Un popolo missionario e sinodale. Il cammino della Chiesa nel terzo millennio

Fr. Angelo Salvia intervista fr. Fabio Nardelli a proposito della sua ultima pubblicazione Un popolo missionario e sinodale. Il cammino della Chiesa nel terzo millennio. Il volume si presenta come uno strumento di natura teologico-pastorale ed evidenzia un accostamento “sistematico” tra missione e sinodalità, particolarmente significativo nell’attuale contesto ecclesiale.

Fabio Nardelli è un frate minore e sacerdote della Provincia Serafica di Umbria e Sardegna, ha conseguito il dottorato in Teologia alla Pontificia Università Lateranense e attualmente insegna Ecclesiologia in diversi istituti teologici. Vive a Roma dove ricopre l’incarico di viceparroco nella comunità di San Gregorio VII.

**Righe fornite**
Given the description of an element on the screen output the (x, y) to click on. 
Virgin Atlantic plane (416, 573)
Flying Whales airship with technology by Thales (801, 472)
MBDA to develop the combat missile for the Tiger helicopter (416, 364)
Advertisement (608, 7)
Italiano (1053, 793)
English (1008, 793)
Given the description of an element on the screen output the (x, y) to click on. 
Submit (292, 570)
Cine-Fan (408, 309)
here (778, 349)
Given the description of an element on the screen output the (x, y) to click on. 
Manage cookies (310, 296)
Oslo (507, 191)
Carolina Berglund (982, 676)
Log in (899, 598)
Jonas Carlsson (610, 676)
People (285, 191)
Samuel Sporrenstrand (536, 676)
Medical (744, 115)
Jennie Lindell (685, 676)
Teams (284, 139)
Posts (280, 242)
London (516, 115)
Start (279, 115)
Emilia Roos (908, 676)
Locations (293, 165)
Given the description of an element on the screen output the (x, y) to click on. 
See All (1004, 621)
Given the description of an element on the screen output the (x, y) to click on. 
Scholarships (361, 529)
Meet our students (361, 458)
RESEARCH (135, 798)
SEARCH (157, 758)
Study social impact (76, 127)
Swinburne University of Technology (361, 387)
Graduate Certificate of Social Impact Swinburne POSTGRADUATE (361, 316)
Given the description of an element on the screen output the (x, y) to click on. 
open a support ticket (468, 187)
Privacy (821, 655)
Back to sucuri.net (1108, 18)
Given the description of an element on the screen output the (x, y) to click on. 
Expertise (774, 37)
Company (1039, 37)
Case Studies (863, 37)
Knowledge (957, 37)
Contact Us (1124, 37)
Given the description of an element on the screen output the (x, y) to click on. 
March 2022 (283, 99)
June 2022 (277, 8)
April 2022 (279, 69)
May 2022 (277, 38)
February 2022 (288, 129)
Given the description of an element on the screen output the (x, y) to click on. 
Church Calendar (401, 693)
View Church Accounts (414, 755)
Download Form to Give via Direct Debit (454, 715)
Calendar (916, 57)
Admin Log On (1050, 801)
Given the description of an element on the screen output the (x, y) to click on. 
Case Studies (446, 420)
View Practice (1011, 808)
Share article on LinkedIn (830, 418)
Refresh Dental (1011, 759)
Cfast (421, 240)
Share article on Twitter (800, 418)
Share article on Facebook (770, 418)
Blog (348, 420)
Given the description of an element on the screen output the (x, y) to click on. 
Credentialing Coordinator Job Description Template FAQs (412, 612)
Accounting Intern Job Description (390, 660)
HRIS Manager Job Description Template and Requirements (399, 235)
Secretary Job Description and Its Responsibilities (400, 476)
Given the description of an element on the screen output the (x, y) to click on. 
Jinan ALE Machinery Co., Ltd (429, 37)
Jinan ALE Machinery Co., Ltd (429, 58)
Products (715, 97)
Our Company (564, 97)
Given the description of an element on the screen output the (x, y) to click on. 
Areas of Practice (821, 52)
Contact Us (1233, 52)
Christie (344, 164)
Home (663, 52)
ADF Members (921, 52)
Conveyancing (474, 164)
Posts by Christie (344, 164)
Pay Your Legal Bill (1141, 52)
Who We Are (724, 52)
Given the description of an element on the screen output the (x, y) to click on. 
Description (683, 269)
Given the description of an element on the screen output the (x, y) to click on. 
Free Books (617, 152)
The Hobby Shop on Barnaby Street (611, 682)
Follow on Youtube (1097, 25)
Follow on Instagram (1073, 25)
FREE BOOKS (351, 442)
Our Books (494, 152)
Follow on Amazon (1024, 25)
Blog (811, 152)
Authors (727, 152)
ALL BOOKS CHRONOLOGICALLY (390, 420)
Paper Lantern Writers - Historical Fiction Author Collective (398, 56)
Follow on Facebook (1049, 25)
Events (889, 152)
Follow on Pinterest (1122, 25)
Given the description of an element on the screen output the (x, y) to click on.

**Attività richieste**
**1)** Trascrivi senza alcuna modifica il passo del brano che va da "Fr. Angelo Salvia" fino a "San Gregorio VII." incluso.
**2)** Estrai e riporta identiche le righe fornite, dalla prima fino alla riga che contiene "Submit (292, 570)", compresa.
Il brano e le righe costituiscono materiali distinti.

**Risultati attesi**
**1)**
Fr. Angelo Salvia intervista fr. Fabio Nardelli a proposito della sua ultima pubblicazione Un popolo missionario e sinodale. Il cammino della Chiesa nel terzo millennio. Il volume si presenta come uno strumento di natura teologico-pastorale ed evidenzia un accostamento “sistematico” tra missione e sinodalità, particolarmente significativo nell’attuale contesto ecclesiale.

Fabio Nardelli è un frate minore e sacerdote della Provincia Serafica di Umbria e Sardegna, ha conseguito il dottorato in Teologia alla Pontificia Università Lateranense e attualmente insegna Ecclesiologia in diversi istituti teologici. Vive a Roma dove ricopre l’incarico di viceparroco nella comunità di San Gregorio VII.

**2)**
Given the description of an element on the screen output the (x, y) to click on. 
Virgin Atlantic plane (416, 573)
Flying Whales airship with technology by Thales (801, 472)
MBDA to develop the combat missile for the Tiger helicopter (416, 364)
Advertisement (608, 7)
Italiano (1053, 793)
English (1008, 793)
Given the description of an element on the screen output the (x, y) to click on. 
Submit (292, 570)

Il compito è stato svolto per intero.